→ **DATA TO PROCESS**
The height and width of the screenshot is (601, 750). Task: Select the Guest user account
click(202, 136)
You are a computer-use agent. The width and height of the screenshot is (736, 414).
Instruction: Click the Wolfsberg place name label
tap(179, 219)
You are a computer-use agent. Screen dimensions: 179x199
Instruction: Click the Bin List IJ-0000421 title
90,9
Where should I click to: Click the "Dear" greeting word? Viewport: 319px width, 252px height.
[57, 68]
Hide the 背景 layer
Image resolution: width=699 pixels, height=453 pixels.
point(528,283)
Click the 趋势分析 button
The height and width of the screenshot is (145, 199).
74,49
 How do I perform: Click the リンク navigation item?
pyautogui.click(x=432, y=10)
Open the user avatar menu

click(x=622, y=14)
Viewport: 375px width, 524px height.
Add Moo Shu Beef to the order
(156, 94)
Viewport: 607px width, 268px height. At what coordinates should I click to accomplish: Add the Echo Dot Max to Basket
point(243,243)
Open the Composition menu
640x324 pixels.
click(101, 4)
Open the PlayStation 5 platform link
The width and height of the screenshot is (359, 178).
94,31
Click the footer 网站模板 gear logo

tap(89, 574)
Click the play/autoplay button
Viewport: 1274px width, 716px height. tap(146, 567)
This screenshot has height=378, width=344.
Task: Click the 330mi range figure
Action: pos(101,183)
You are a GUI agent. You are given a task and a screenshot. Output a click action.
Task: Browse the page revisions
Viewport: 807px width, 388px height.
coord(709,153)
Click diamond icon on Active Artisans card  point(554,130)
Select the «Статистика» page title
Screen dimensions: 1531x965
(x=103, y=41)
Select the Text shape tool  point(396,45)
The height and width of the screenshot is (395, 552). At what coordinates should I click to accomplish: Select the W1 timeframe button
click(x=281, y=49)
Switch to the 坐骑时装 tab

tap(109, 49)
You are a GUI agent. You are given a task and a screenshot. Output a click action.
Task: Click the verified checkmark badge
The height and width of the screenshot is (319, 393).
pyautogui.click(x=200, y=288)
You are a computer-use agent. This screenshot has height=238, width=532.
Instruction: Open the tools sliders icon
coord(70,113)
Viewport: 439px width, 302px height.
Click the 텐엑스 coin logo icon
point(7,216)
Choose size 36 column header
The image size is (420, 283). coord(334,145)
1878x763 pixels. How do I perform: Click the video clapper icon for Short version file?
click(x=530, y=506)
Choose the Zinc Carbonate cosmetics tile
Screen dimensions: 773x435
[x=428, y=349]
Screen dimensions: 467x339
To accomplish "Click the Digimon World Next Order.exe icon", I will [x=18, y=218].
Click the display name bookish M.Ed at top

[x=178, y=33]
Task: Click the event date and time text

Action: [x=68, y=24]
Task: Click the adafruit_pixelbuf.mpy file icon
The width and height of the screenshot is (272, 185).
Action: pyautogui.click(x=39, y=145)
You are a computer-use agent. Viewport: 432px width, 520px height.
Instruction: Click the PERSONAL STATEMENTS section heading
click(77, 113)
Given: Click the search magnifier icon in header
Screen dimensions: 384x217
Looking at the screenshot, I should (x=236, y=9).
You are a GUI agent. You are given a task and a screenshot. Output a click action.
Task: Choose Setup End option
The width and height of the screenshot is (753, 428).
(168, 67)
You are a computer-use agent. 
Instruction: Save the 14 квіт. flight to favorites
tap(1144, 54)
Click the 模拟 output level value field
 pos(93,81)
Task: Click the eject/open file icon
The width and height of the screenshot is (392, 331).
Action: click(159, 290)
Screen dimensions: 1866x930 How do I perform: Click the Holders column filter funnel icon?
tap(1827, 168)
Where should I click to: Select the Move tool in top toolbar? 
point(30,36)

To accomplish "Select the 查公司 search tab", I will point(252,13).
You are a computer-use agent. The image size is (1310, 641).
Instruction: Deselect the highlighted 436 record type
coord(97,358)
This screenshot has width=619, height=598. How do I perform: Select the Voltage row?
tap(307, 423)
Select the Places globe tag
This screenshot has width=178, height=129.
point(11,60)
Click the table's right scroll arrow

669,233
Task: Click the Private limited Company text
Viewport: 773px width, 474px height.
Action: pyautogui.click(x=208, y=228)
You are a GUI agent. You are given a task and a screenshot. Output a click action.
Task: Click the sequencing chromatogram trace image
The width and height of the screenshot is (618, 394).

→ **WORK ITEM**
Which lines above hold the word "search"? Copy each of them.

→ **THE COMPLETED TASK**
Given: Click the search magnifier icon in header
To accomplish "Select the 查公司 search tab", I will point(252,13).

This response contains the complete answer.